Una propaganda semplice ed economica

Tutto questo vuol dire che il web è il male? No. Il digitale rimane un’opportunità straordinaria e una risorsa preziosissima, ma porta con sé alcune distorsioni che vanno comprese e gestite. Da tutto quello detto sopra appare evidente quanto sia “semplice” oggi fare propaganda. Mentre prima erano richiesti apparati di comunicazione giganteschi e costosi, adesso basta intercettare le echo chambers, comprendere le paure, i timori, i dubbi, i bisogni delle persone e alimentarli. Conoscere le dinamiche del web e saperle usare significa riuscire effettivamente a governare la percezione e quindi orientarla. Questo vale per la propaganda politica ma anche per l’informazione, la comunicazione. Basta costruire una notizia falsa ma verosimile, atta a stimolare timori o confermare dubbi, e riuscire (facilmente) a farla condividere per innescare una distorsione della percezione del reale. Molte di queste notizie si autogenerano e autoalimentano all’interno delle conversazioni social, ma altre, molte altre, vengono prodotte o “piegate” ad arte.

Nulla di nuovo, sia chiaro, torniamo a dire.

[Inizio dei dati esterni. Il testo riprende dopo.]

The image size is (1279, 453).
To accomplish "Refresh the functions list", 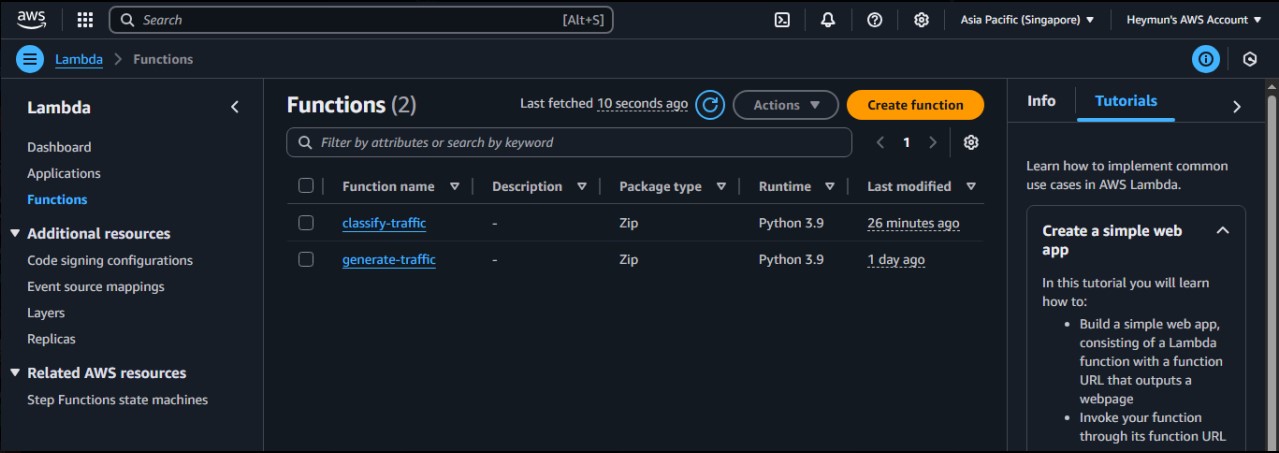I will click(710, 105).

Propaganda, notizie false, costruite per screditare o danneggiare, false o errate convinzioni, luoghi comuni, pregiudizi, sono sempre esistiti. Con l’avvento del digitale hanno assunto però una forza e un potere pervasivo inediti, abbinati a un’estrema “economicità” produttiva – sono sufficienti un pc, una connessione e una buona conoscenza tecnica – e a una velocissima e potente capacità di diffusione, quando autogenerati.

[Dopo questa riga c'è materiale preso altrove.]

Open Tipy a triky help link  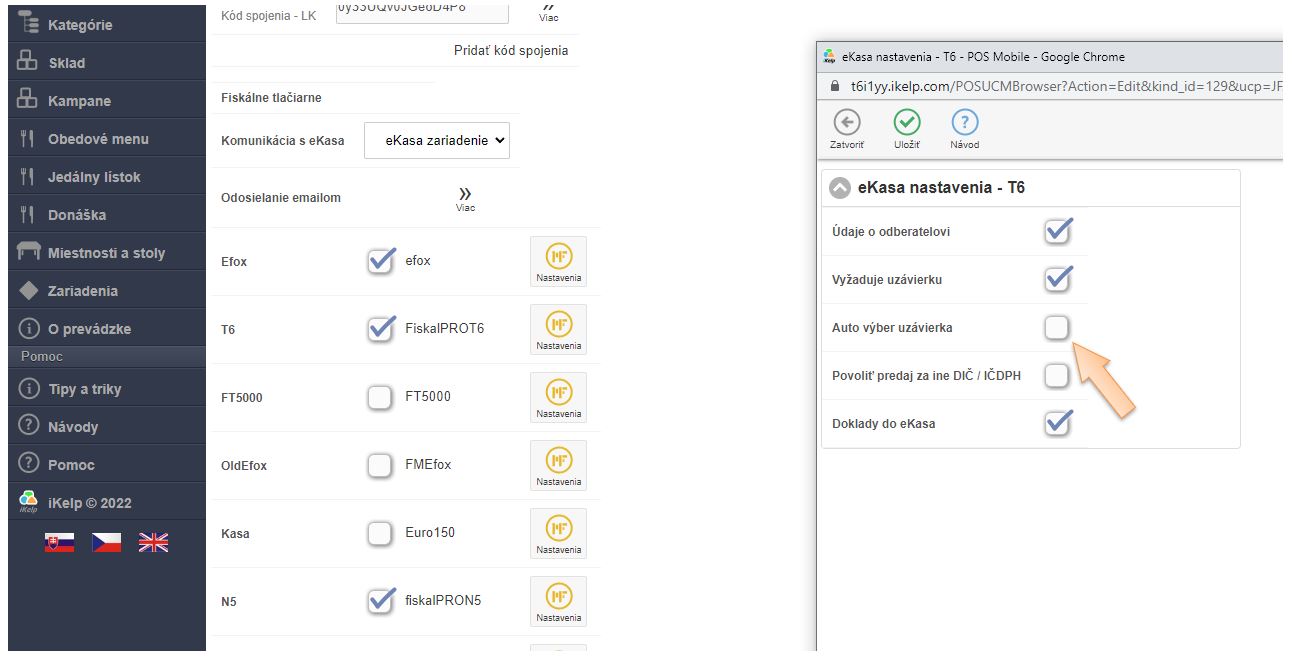pyautogui.click(x=85, y=389)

Tutto questo apre due scenari ulteriori. Da una parte, l’ampliamento del numero di quanti siano in grado di usare in maniera malevola queste dinamiche, proprio per la loro “accessibilità” ed “economicità”. Dall’altra, la capacità d’impatto che un’organizzazione strutturata (quella che una volta venivano chiamate le “macchine della propaganda”) può avere in termini di efficacia. Il rischio è un governo della “verità percepita” a scapito della verità fattuale e l’accentramento, nelle mani di pochi, di una nuova forma di potere manipolativo.

Gli utenti inconsapevoli

Il combinato disposto di queste dinamiche è tale solo grazie alla mancanza di consapevolezza degli utenti della Rete, di tutti quanti noi. La mancanza di consapevolezza di quanto possa essere deleteria la condivisione di un contenuto non verificato, l’esporsi con giudizi definitivi su temi di cui non si hanno conoscenze specifiche, il difendere le proprie convinzioni senza ascoltare o approfondire le tesi contrapposte e viceversa attaccarle con violenza e demonizzarle. In un ecosistema completamente trasparente, dal punto di vista della visibilità collettiva di ciò che diciamo e facciamo, siamo tutti corresponsabili, siamo tutti contemporaneamente fonte e medium.

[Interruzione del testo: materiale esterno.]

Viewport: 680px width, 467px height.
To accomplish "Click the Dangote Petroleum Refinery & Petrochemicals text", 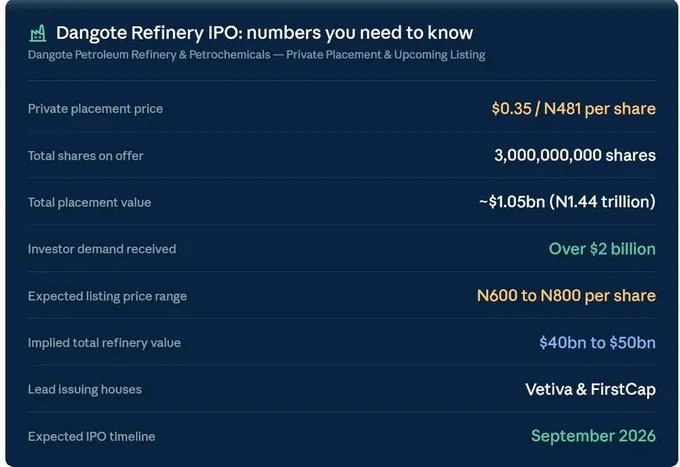I will (149, 55).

Senza consapevolezza, senza cultura ed educazione al digitale – e considerato l’alto numero di “analfabeti funzionali”, cioè incapaci di comprendere il senso di un testo, che nel nostro Paese sono oltre il 50% – gli utenti diventano “carne da propaganda”, soggetti manipolabili su piccoli e grandi temi. Si dirà: «Ma la realtà non è solo il digitale, esistono altri mezzi, altre forme e dinamiche di persuasione». Vero, però ormai viviamo in un unico ecosistema informativo del quale il digitale è il sistema nervoso profondo, che connette le persone annullando le dimensioni spazio-temporali e amplificando i messaggi. Un sistema pervasivo e potente del quale dobbiamo diventare consapevoli, per far sì che Internet torni a essere esclusivamente quella splendida occasione di crescita collettiva che pure ancora rappresenta.